Matt Kleve: Is this okay like Aquia in there role in in being Aquia and a part of the Drupal community like do they encourage this kind of work?

Matt Glaman: This is completely separate.

Matt Kleve: Okay.

Matt Glaman: So this was my own personal endeavor. I like especially like even PHPStan Drupal, I try to separate my open source work from work.

Matt Kleve: Okay, that's fair.

Matt Glaman: Like if Acquia I have to do open source work like the Aquia DAM module, that's something I built. That's open source, but then I try to keep my personal...

Matt Kleve: DAM being Digital Asset Management.

Matt Glaman: Digital Asset Management System.

Matt Kleve: Yeah. Okay.

Matt Glaman: Yeah. Like Acquia Search and Acquia Connectors it's on a team, and we maintained that.

Matt Kleve: It just seems like it's different from how normal Drupal should be. And I was wondering if you had gotten any flack from that, from your...

Matt Glaman: No.

Matt Kleve: ... Your job or anyone in the community or anything like that.

Matt Glaman: No. But I didn't also like, run around be Acquia's paying my time to do this because they're not.

Matt Kleve: Okay.

Matt Glaman: It wasn't like a it's not like it was like a sanctioned or unsanctioned project. It's just that is when I start, like, you're able to go have your chase your own personal interest. It doesn't have to like your open source work isn't, like, tied.

Matt Kleve: Yeah.

Matt Glaman: To Acquia. Like you're still able to do whatever makes you happy or not so.

Matt Kleve: Cool.

Kat Shaw: So I was wondering what are the future plans with Retrofit?

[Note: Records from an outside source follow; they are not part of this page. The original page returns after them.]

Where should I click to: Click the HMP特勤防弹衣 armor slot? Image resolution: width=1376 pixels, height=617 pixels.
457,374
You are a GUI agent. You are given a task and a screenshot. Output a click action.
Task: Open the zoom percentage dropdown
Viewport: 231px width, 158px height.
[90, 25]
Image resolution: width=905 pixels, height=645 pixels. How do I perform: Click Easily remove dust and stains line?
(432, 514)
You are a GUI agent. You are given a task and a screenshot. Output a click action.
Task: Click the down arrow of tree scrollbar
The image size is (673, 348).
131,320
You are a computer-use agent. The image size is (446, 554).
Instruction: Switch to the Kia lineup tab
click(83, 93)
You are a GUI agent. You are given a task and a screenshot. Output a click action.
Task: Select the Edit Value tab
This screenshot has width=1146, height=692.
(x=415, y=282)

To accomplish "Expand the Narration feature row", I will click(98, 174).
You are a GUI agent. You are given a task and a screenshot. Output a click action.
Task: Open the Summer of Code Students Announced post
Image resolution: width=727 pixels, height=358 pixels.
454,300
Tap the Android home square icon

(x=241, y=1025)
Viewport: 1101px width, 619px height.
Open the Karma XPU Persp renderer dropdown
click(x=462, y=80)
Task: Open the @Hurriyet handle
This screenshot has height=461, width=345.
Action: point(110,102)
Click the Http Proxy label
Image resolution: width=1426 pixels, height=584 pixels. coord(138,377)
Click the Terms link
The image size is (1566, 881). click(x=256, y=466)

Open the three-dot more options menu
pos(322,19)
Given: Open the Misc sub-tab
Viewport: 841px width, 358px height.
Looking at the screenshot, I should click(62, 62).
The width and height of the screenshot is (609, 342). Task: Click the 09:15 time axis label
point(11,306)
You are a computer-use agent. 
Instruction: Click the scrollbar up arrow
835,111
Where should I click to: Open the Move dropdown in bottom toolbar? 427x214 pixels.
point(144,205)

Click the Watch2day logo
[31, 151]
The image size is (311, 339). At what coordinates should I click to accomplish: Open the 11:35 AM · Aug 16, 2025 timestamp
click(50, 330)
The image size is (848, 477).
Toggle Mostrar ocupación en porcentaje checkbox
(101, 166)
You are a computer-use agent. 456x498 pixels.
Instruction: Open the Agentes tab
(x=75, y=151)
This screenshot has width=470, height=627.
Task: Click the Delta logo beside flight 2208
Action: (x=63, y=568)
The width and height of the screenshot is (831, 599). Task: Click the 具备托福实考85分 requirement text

Matt Glaman: So right now my focus is just on the Drupal seven items, but then on how to help people get off of Drupal nine to Drupal eleven, because guess what's happening in June next year? We get Drupal 11. So Retrofit already provides a backwards compatible layer for module load install. The difference is you'd have to go find your function call and do backslash Retrofit Drupal backslash module load install. So you have to namespace the function. So that would be kind of the next step is like first like let's make it so Drupal seven sites can run or get upgraded. And then let's start adding different you know, backwards compatibility layers for other deprecated APIs. One such thing in a pull request that I need to merge is the module handler. They removed git hook implementations. Something of that matter. Well it's there, it's just not a public function anymore. Guess what? You decorate the service, which means you just kind of wrap it and then you can bring that method back. Is it a good thing or a bad thing? We'll let people decide. But does it make somebody upgrade their site a little bit faster? It sure does. So as the feature will be stabilizing backward compatibility layers for Drupal seven and then adding things for current versions of Drupal, so that way people can upgrade along the way and contrib. So it is under its own GitHub organization. So it's like github.com/retrofit/drupal. And then the Retrofit package is the main one. But there could be like a C tools package. And that helps bridge the gap for C tools in Drupal seven. Because Drupal seven C tools provide a lot of the inspiration for plugins in Drupal eight. So I think there might be a lot that there could be a lot of functionality that gets mapped in correctly. I don't know, I haven't tried it yet, but that would be one idea is make different packages for different ecosystems that are pretty big in Drupal, beyond Drupal core.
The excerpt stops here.